── SOURCE DATA
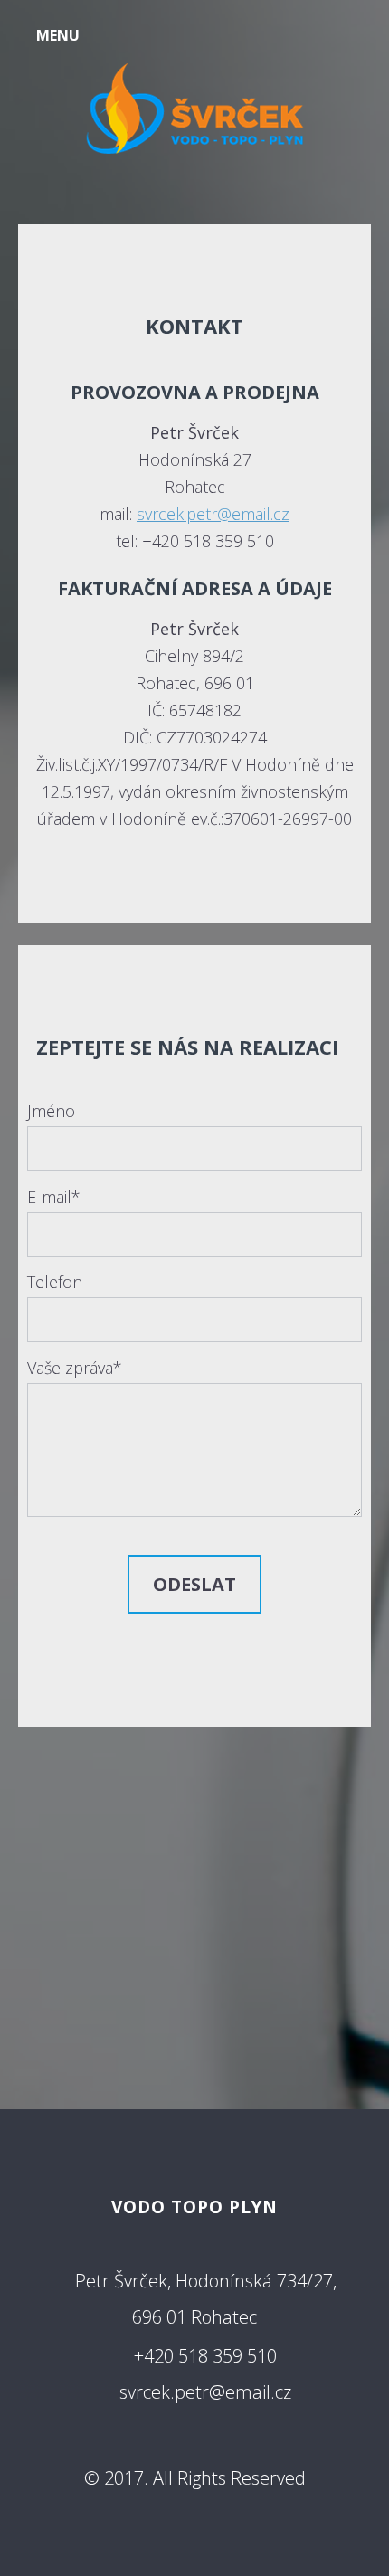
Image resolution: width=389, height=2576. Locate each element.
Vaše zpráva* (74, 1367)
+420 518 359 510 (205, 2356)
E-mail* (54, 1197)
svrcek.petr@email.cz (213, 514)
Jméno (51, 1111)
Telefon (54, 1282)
────
_WHAT YOU WILL DO_
Could you reproduce the listing above exactly and drop every picture?

_WORKED SOLUTION_
Image resolution: width=389, height=2576. Locate each element.
Vaše zpráva* (74, 1367)
+420 518 359 510 (205, 2356)
E-mail* (54, 1197)
svrcek.petr@email.cz (213, 514)
Jméno (51, 1111)
Telefon (54, 1282)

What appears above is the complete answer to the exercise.